> WORK REQUEST
Copy every one of the records below word for word, keeping each line as it stands.

(Saved data entries)
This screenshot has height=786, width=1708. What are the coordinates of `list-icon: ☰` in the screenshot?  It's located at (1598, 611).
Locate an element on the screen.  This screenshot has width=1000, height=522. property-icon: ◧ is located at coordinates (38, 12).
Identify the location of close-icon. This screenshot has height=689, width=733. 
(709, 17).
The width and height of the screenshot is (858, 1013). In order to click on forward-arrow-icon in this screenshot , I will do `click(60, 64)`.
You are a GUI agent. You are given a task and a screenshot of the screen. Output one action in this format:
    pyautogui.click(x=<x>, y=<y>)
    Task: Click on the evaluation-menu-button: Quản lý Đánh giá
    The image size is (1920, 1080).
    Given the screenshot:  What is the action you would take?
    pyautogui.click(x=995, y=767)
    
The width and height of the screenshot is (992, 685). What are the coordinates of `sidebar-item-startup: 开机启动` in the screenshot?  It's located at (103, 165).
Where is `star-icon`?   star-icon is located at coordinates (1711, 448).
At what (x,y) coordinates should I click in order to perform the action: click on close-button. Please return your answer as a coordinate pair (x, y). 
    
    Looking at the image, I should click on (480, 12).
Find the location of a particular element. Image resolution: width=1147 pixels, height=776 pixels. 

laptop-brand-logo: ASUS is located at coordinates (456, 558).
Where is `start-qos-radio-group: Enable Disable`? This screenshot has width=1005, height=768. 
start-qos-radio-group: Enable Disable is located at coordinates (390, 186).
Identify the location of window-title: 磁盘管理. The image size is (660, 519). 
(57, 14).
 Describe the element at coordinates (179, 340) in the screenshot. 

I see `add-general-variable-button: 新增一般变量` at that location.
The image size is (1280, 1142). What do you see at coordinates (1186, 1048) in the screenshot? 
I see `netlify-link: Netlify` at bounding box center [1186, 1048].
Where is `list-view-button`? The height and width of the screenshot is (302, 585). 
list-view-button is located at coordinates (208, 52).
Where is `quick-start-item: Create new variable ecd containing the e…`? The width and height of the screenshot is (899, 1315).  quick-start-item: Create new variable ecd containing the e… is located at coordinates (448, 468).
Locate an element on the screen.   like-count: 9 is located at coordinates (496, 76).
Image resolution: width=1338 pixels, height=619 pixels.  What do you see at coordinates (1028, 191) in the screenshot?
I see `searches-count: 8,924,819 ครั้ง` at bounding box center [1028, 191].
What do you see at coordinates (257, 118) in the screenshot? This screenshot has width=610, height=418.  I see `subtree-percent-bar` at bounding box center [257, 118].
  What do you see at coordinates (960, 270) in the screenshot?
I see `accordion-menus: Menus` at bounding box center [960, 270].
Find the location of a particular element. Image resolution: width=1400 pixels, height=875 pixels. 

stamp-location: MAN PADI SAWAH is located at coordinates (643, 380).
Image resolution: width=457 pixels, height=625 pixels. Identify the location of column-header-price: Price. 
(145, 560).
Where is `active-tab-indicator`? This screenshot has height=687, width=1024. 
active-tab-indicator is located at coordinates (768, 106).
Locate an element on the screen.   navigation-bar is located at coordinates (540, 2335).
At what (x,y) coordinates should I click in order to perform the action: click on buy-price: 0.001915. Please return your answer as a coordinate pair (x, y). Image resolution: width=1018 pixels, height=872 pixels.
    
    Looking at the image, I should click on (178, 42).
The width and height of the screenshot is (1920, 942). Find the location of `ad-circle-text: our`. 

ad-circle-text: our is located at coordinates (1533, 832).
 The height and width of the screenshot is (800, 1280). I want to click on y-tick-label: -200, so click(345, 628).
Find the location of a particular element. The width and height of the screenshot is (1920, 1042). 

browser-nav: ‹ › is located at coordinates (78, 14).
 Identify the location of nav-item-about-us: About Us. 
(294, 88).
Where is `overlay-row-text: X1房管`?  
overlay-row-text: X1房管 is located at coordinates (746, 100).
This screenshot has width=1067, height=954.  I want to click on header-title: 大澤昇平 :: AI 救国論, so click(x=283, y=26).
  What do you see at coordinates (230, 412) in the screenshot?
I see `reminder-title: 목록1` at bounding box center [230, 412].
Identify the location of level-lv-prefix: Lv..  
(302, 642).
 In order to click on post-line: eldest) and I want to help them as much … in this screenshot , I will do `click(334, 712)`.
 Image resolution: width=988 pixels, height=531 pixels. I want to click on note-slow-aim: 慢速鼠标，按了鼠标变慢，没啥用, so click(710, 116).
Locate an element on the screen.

> WRITTEN ANSWER
This screenshot has height=786, width=1708. What are the coordinates of `list-icon: ☰` in the screenshot?  It's located at (1598, 611).
Locate an element on the screen.  This screenshot has width=1000, height=522. property-icon: ◧ is located at coordinates (38, 12).
Identify the location of close-icon. This screenshot has height=689, width=733. 
(709, 17).
The width and height of the screenshot is (858, 1013). In order to click on forward-arrow-icon in this screenshot , I will do `click(60, 64)`.
You are a GUI agent. You are given a task and a screenshot of the screen. Output one action in this format:
    pyautogui.click(x=<x>, y=<y>)
    Task: Click on the evaluation-menu-button: Quản lý Đánh giá
    The image size is (1920, 1080).
    Given the screenshot:  What is the action you would take?
    pyautogui.click(x=995, y=767)
    
The width and height of the screenshot is (992, 685). What are the coordinates of `sidebar-item-startup: 开机启动` in the screenshot?  It's located at (103, 165).
Where is `star-icon`?   star-icon is located at coordinates (1711, 448).
At what (x,y) coordinates should I click in order to perform the action: click on close-button. Please return your answer as a coordinate pair (x, y). 
    
    Looking at the image, I should click on (480, 12).
Find the location of a particular element. Image resolution: width=1147 pixels, height=776 pixels. 

laptop-brand-logo: ASUS is located at coordinates (456, 558).
Where is `start-qos-radio-group: Enable Disable`? This screenshot has width=1005, height=768. 
start-qos-radio-group: Enable Disable is located at coordinates (390, 186).
Identify the location of window-title: 磁盘管理. The image size is (660, 519). 
(57, 14).
 Describe the element at coordinates (179, 340) in the screenshot. 

I see `add-general-variable-button: 新增一般变量` at that location.
The image size is (1280, 1142). What do you see at coordinates (1186, 1048) in the screenshot? 
I see `netlify-link: Netlify` at bounding box center [1186, 1048].
Where is `list-view-button`? The height and width of the screenshot is (302, 585). 
list-view-button is located at coordinates (208, 52).
Where is `quick-start-item: Create new variable ecd containing the e…`? The width and height of the screenshot is (899, 1315).  quick-start-item: Create new variable ecd containing the e… is located at coordinates (448, 468).
Locate an element on the screen.   like-count: 9 is located at coordinates (496, 76).
Image resolution: width=1338 pixels, height=619 pixels.  What do you see at coordinates (1028, 191) in the screenshot?
I see `searches-count: 8,924,819 ครั้ง` at bounding box center [1028, 191].
What do you see at coordinates (257, 118) in the screenshot? This screenshot has width=610, height=418.  I see `subtree-percent-bar` at bounding box center [257, 118].
  What do you see at coordinates (960, 270) in the screenshot?
I see `accordion-menus: Menus` at bounding box center [960, 270].
Find the location of a particular element. Image resolution: width=1400 pixels, height=875 pixels. 

stamp-location: MAN PADI SAWAH is located at coordinates (643, 380).
Image resolution: width=457 pixels, height=625 pixels. Identify the location of column-header-price: Price. 
(145, 560).
Where is `active-tab-indicator`? This screenshot has height=687, width=1024. 
active-tab-indicator is located at coordinates (768, 106).
Locate an element on the screen.   navigation-bar is located at coordinates (540, 2335).
At what (x,y) coordinates should I click in order to perform the action: click on buy-price: 0.001915. Please return your answer as a coordinate pair (x, y). Image resolution: width=1018 pixels, height=872 pixels.
    
    Looking at the image, I should click on (178, 42).
The width and height of the screenshot is (1920, 942). Find the location of `ad-circle-text: our`. 

ad-circle-text: our is located at coordinates (1533, 832).
 The height and width of the screenshot is (800, 1280). I want to click on y-tick-label: -200, so click(345, 628).
Find the location of a particular element. The width and height of the screenshot is (1920, 1042). 

browser-nav: ‹ › is located at coordinates (78, 14).
 Identify the location of nav-item-about-us: About Us. 
(294, 88).
Where is `overlay-row-text: X1房管`?  
overlay-row-text: X1房管 is located at coordinates (746, 100).
This screenshot has width=1067, height=954.  I want to click on header-title: 大澤昇平 :: AI 救国論, so click(x=283, y=26).
  What do you see at coordinates (230, 412) in the screenshot?
I see `reminder-title: 목록1` at bounding box center [230, 412].
Identify the location of level-lv-prefix: Lv..  
(302, 642).
 In order to click on post-line: eldest) and I want to help them as much … in this screenshot , I will do `click(334, 712)`.
 Image resolution: width=988 pixels, height=531 pixels. I want to click on note-slow-aim: 慢速鼠标，按了鼠标变慢，没啥用, so click(710, 116).
Locate an element on the screen.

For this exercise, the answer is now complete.